Ghost Kitchens and the Rise of the Connected Facility

Ghost kitchens – companies providing kitchen infrastructure for new or existing food service concepts looking to expand quickly with delivery-only offerings – are rapidly gaining steam in our “new normal” and are poised to transform a significant portion of the food service industry.

While there are a few different iterations on the ghost kitchen business model, from our perspective in working with a number of them, one of the things uniting these businesses is a voracious need for and use of data. Ghost kitchens are essentially tech companies that happen to produce food.

If your business is providing infrastructure for other restaurant concepts to create and deliver their products, this demands a kind of agility and visibility that kitchens have never historically had. Pivoting from pizza to burgers, fried chicken sandwiches to dumplings, ghost kitchen infrastructure must have the means to support a wide range of clientele that often iterate quickly on ingredients and recipes.

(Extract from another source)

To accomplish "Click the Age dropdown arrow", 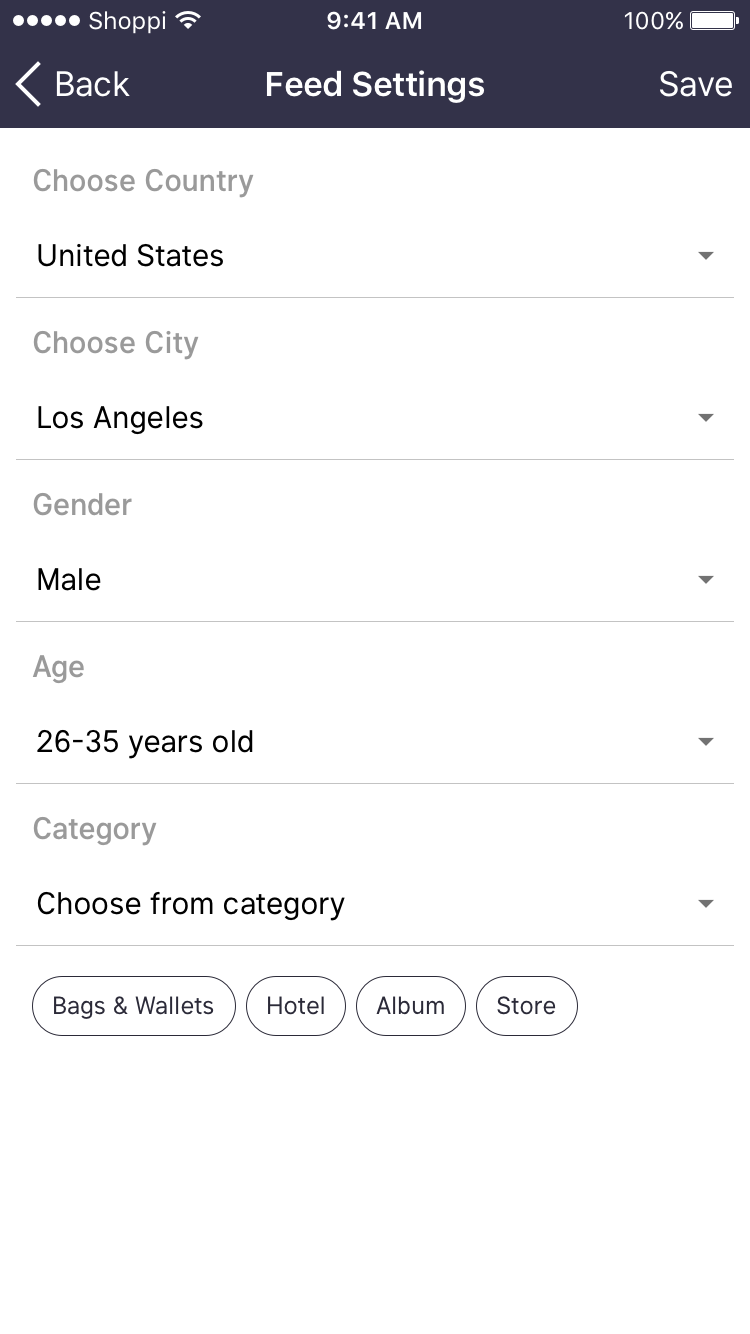I will [706, 742].
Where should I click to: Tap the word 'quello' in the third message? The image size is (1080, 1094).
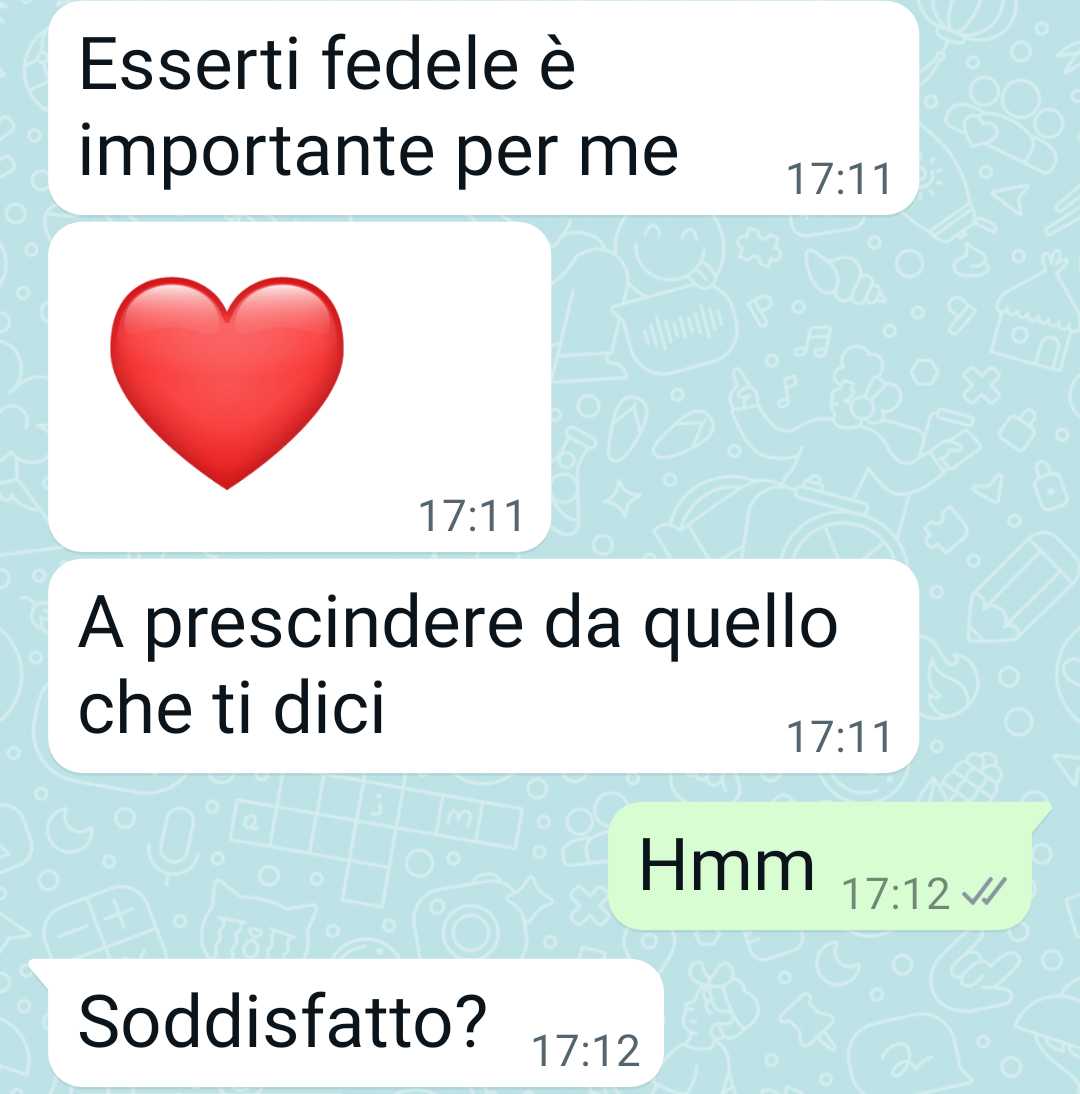pos(740,624)
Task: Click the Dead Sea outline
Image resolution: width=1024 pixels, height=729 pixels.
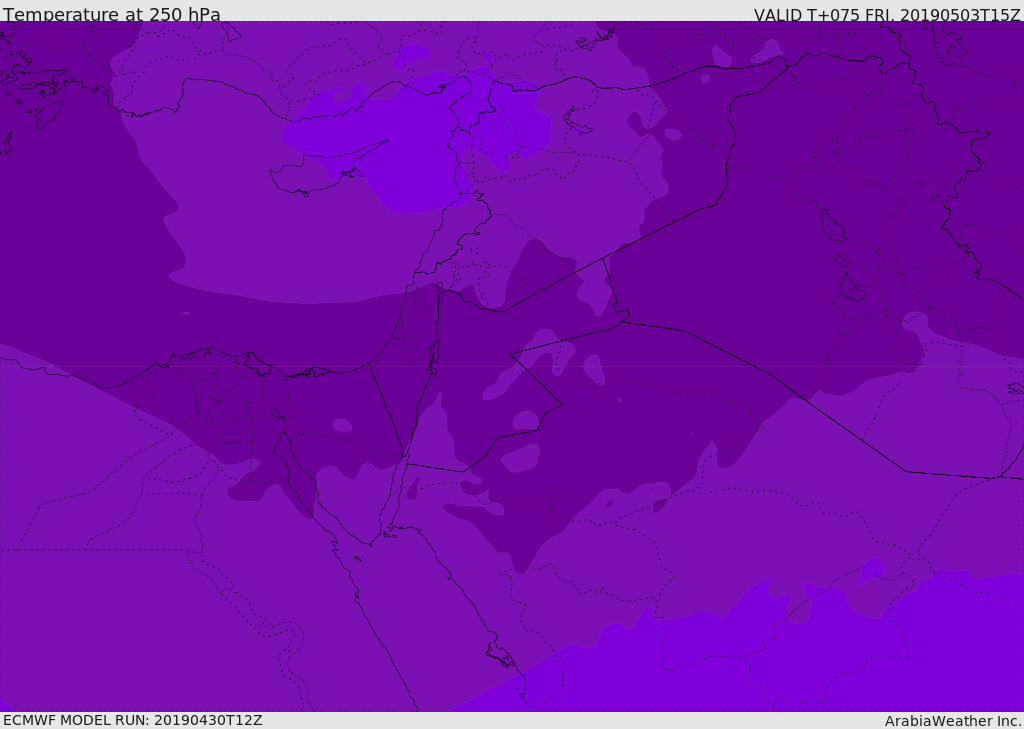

Having cooking equipment that can communicate critical data to ensure maximum uptime and high product quality while minimizing operating costs help ghost kitchen operators deliver on their promises to their clients. Ghost kitchen equipment also needs the ability to receive menu or recipe updates on a regular basis as offerings – or clientele using the equipment – change.

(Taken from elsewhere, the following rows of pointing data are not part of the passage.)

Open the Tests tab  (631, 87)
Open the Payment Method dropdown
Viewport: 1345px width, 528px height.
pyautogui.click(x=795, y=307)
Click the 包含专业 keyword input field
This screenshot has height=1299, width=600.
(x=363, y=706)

As an example, a typical QSR might update recipes on key cooking equipment three or four times per year as they have seasonal menu changes or limited time offers (LTOs). We are working with a ghost kitchen concept that requires multiple menu changes to their equipment per day.

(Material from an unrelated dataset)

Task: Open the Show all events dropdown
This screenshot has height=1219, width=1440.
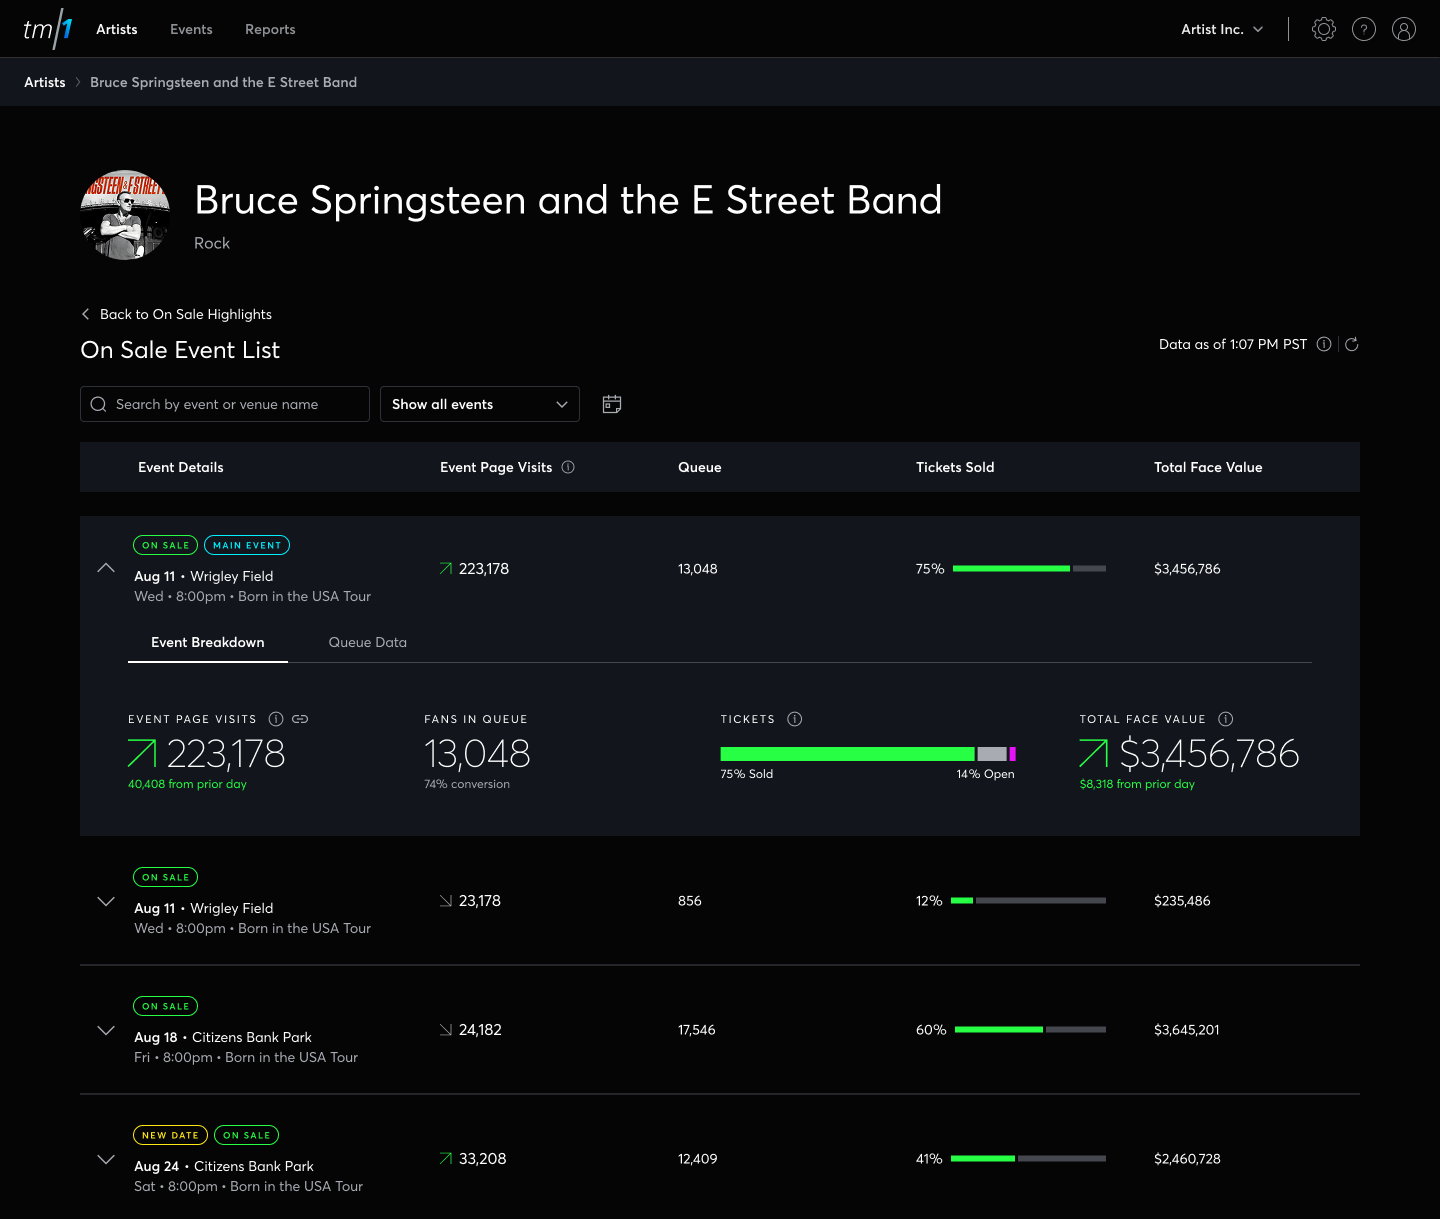Action: (x=479, y=404)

These kinds of capabilities enabling the innovative and disruptive food service business models for ghost kitchens were really not feasible before the advent of solutions like Open Kitchen, which can integrate across kitchen equipment from any OEM, help maintain safe food storage conditions, and control energy consumption to improve profitability.

We are intrigued by the promise of ghost kitchens to drive more innovation in the food service industry and are excited to be playing a key role in this disruptive new model.